Introduction to Tocky and Data Preprocessing Methods
Dr. Masahiro Ono
2024-11-20
Source:vignettes/Introduction.Rmd
Introduction.Rmd
1. Introduction
This vignette introduces the concept of Tocky.
Tocky short for “Timer-of-cell-kinetics-and-activity,” is inspired by the Japanese word “toki,” meaning “time.” It serves as a comprehensive toolkit that integrates experimental and computational approaches to analyze the temporal dynamics of cell differentiation and activation in vivo.
2. Principles of Tocky
2-1. The Use of Fluorescent Timer Protein for Investigating Cellular Dynamics
The concept of Tocky technology was conceived and created by Dr. Masahiro Ono. To measure time-dependent processes in individual T cells in vivo, Dr. Ono envisioned using a substance capable of encoding time information through its known kinetics. Through screening experiments, the mCherry mutant, Fluorescent Timer protein Fast-FT, originally developed by the Verkhusha group at Einstein (Subach et al. (2009)), emerged as an ideal candidate, particularly for its compatibility with flow cytometry.
Leveraging this feature, the Ono lab developed new Fluorescent Timer reporter transgenic mouse strains for analyzing T cell activities and differentiation in vivo. These new transgenic strains include the Nr4a3 Fluorescent Timer reporter mice for the Nr4a3 gene, which is downstream of T cell receptor signaling, and the Foxp3 gene, which is specific to regulatory T cells. To effectively analyze the data generated by the Tocky mice, Dr. Ono further developed data analytic concepts dedicated to Fluorescent Timer data, using the Trigonometric Transformation method for analyzing Fluorescent Timer data, as reported in 2018 (Bending et al., 2018). Consequently, the novel Fluorescent Timer systems for the analysis of temporal changes in molecular and cellular activities have been designated as Nr4a3-Tocky and Foxp3-Tocky.
The Fluorescent Timer protein undergoes a spontaneous and irreversible transition in its emission spectrum, shifting from blue to red fluorescence post-translation.
Our experimental measurements of fluorescence revealed that the half-life of Timer Blue fluorescence is approximately 4 hours, whereas the half-life of Timer Red fluorescence extends to about 120 hours (Bending et al., 2018).
2-2. Tocky Data Transformation
The primary objective of the Tocky approach is to analyze the time-related information captured in the profiles of Timer-Blue and Timer-Red fluorescence data at the individual cell level.
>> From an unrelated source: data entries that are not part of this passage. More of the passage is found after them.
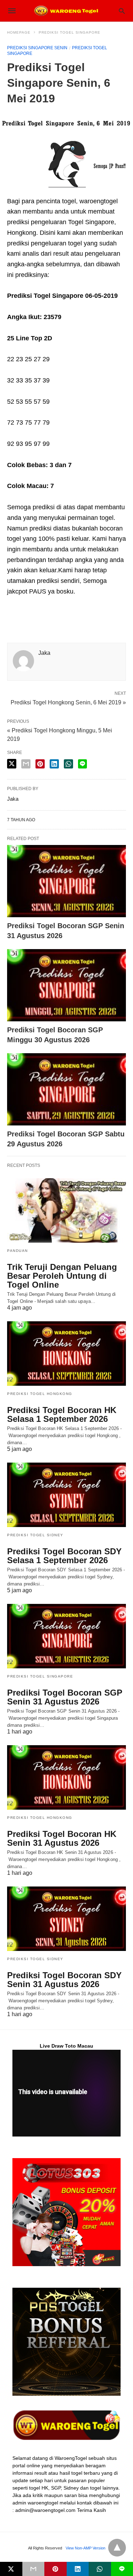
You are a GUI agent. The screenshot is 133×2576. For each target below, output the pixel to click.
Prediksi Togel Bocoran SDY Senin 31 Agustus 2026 (64, 1979)
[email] (33, 2569)
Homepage (19, 32)
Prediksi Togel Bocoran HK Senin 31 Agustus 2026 (61, 1838)
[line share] (82, 763)
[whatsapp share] (68, 763)
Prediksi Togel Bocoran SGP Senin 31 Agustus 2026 (64, 1697)
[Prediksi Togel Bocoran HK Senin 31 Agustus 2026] (66, 1777)
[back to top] (117, 2548)
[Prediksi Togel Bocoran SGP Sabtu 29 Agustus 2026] (66, 1089)
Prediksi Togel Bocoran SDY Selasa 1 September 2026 (64, 1556)
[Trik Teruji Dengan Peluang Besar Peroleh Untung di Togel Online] (66, 1210)
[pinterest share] (40, 763)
To optimally utilize this temporal information in single-cell analysis, we have introduced a novel concept along with appropriate algorithms. These tools are designed to normalize and transform Timer fluorescence data into two key metrics: Timer Angle and Timer Intensity.
Timer Angle is defined as the angle (in degrees, ranging from 0 to 90) measured from the Timer-Blue axis towards the Timer-Red axis. Timer Intensity represents the distance (or norm) from each cell to the origin (where Timer-Blue = Timer-Red = 0).
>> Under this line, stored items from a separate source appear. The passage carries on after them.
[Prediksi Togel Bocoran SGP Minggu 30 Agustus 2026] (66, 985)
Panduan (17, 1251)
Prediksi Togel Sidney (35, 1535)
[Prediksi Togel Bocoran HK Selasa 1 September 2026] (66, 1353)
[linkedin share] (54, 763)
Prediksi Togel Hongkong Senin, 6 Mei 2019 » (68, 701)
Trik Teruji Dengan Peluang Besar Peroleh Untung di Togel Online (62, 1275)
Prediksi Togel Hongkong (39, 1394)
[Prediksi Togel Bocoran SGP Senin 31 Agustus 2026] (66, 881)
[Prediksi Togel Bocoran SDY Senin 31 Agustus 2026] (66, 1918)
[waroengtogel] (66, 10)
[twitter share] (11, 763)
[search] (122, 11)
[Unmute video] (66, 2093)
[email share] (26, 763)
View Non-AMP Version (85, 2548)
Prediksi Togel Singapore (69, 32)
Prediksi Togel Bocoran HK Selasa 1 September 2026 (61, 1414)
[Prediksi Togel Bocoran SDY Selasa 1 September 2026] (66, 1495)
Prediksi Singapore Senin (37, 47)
Normalized and trigonometric-transformed Timer fluorescence data offer opportunities to analyze real-time transcriptional activities and cumulative (historical) activities observed in the days leading up to the experimental analysis of cells, as demonstrated in our previous reports (Bending, Martı́n, et al. (2018); Bending, Paduraru, et al. (2018)).